Your assignment — Return every line of the data below exactly, but do not include the images.

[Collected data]
________________________________________
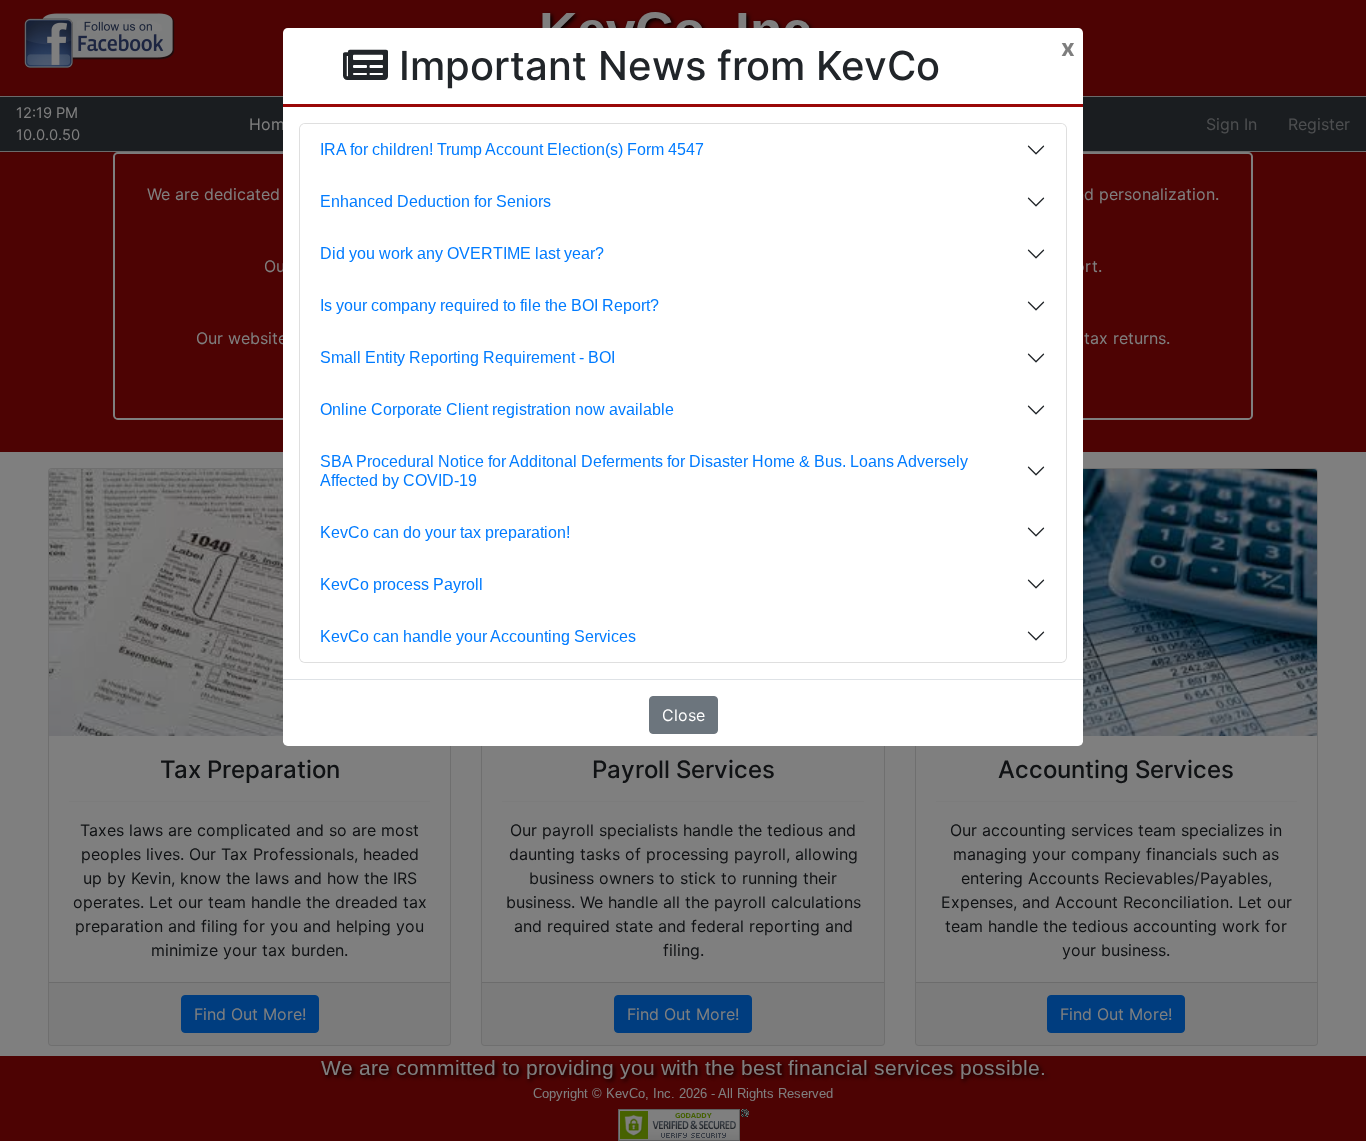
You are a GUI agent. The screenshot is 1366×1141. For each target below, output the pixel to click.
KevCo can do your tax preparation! (445, 532)
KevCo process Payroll (401, 584)
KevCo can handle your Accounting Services (478, 636)
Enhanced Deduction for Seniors (435, 201)
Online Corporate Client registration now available (497, 409)
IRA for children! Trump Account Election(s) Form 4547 (512, 149)
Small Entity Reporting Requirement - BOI (467, 357)
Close (683, 715)
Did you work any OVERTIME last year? (462, 253)
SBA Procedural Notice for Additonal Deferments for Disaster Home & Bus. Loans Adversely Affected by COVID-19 (644, 471)
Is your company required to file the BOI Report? (489, 305)
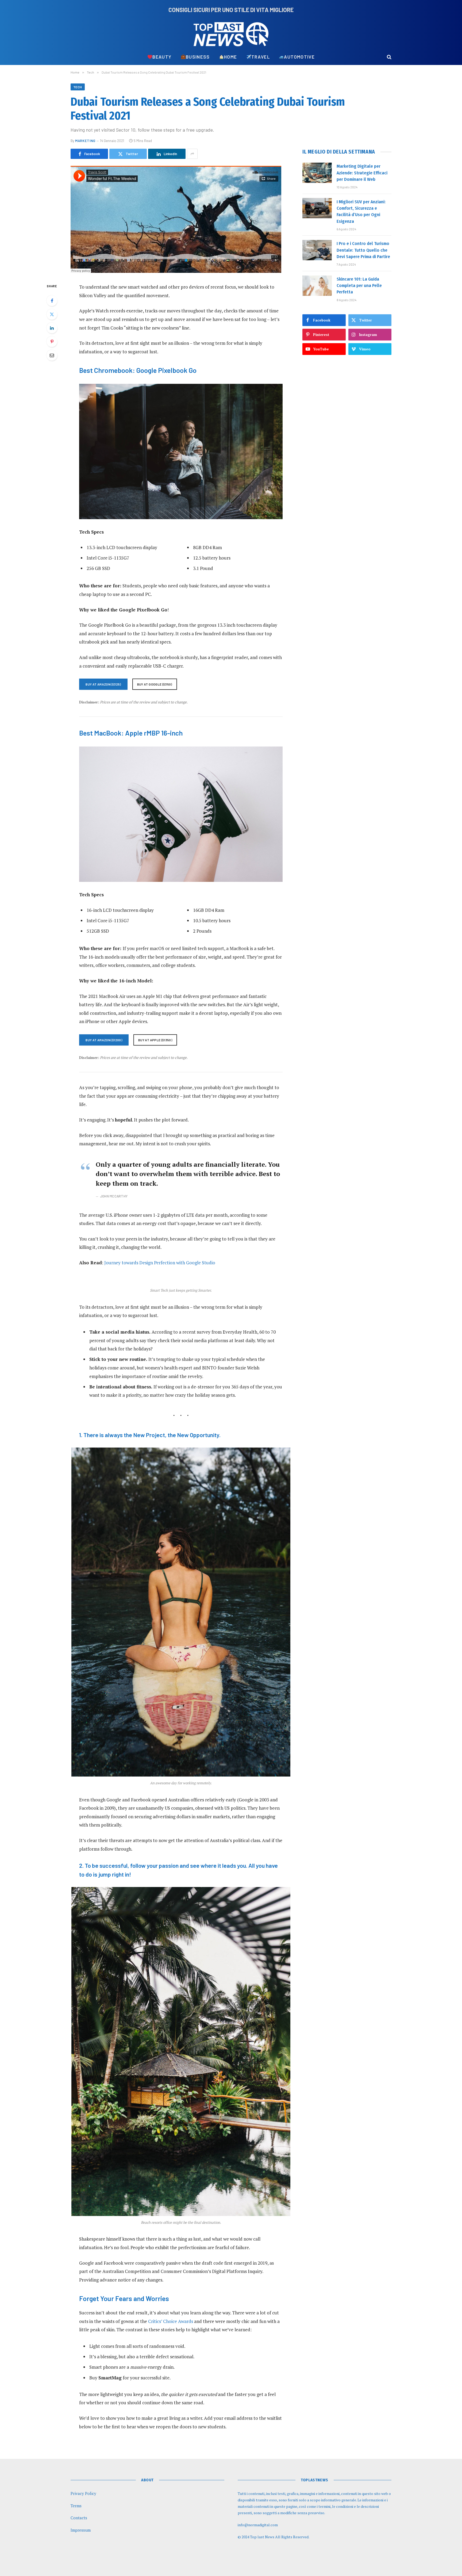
________________________________________
Result below —
You are a GUI agent. The screenshot is 1366×1141. For each target below, output the pixel to click.
KevCo can do your tax preparation! (445, 532)
KevCo process Payroll (401, 584)
KevCo can handle your Accounting Services (478, 636)
Enhanced Deduction for Seniors (435, 201)
Online Corporate Client registration now available (497, 409)
IRA for children! Trump Account Election(s) Form 4547 (512, 149)
Small Entity Reporting Requirement - BOI (467, 357)
Close (683, 715)
Did you work any OVERTIME last year? (462, 253)
SBA Procedural Notice for Additonal Deferments for Disaster Home & Bus. Loans Adversely Affected by COVID-19 (644, 471)
Is your company required to file the BOI Report? (489, 305)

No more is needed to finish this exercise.